Then on 8th May 2015, the plaintiff filed a motion for an interlocutory injunction praying the court to restrain the defendant, his agents, workmen and assigns from in any manner interfering with her ownership of plot No. 19 Block X, Ayeduase and particularly from carrying out any constructional activity on same pending the final determination of the suit. The motion was in accordance with the law, accompanied by an affidavit in support and a statement of case.

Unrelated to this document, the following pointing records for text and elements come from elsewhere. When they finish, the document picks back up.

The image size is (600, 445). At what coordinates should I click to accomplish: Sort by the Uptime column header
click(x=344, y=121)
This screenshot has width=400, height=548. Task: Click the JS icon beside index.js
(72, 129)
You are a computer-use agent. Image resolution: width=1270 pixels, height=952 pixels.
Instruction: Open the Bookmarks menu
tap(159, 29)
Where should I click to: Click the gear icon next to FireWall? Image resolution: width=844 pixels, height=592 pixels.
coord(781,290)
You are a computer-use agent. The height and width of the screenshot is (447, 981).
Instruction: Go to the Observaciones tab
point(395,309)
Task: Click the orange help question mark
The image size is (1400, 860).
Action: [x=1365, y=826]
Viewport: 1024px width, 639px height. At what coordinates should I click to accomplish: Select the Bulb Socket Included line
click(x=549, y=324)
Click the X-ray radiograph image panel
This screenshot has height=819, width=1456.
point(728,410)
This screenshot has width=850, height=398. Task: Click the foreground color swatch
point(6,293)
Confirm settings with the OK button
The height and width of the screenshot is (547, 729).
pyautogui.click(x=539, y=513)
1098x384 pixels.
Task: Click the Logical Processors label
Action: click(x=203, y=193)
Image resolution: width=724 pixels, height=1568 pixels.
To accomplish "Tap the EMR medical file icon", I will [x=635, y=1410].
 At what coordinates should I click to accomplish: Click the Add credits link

Defendant upon service of the writ of summons and statement of claim entered an appearance unconditionally. He also opposed the motion and filed a statement of defence and a counter-claim.
On 10th July 2015, the High Court in its ruling on the plaintiff’s motion for an interlocutory injunction, restrained both parties from entering upon, building on or in any way dealing with the disputed land until the final determination of the suit. The evidence on record shows that the defendant is putting up a building on the land. This appeal is against the said ruling of the High Court by the defendant. His prayer is that, this court should set aside the ruling restraining him more or less from continuing with the building.
The plaintiff is an infant and her next friend is her biological father. The basis of her claim is that in 2002, her next friend, the father, acquired the plot for her from the Ayeduase stool through the occupant Nana Opoku Agyemang Bawuah Nsafo III. Upon the acquisition of the plot, an allocation note and a site plan were issued in her name. In response to an inquiry by the Liaison Officer of the Asantehene’s Lands Secretariat to the Lands Commission that the plot was free from any encumbrance, the Asantehene Otumfour endorsed the allocation to her in 2005.
In addition to the above, she has got a lease engrossed in her favour awaiting execution by the Ayeduase stool and the Asantehene. A search from the Lands Commission confirmed the engrossment of lease in her favour. In support of the motion, the plaintiff attached the allocation paper as Exhibit A, the site plan as Exhibit B, the endorsement of the Asantehene as Exhibit C and the search result as Exhibit D. That apart, the plaintiff stated that she had procured a cadastral plan of the plot. She added that her next friend has been paying all rents and charges in respect of the plot.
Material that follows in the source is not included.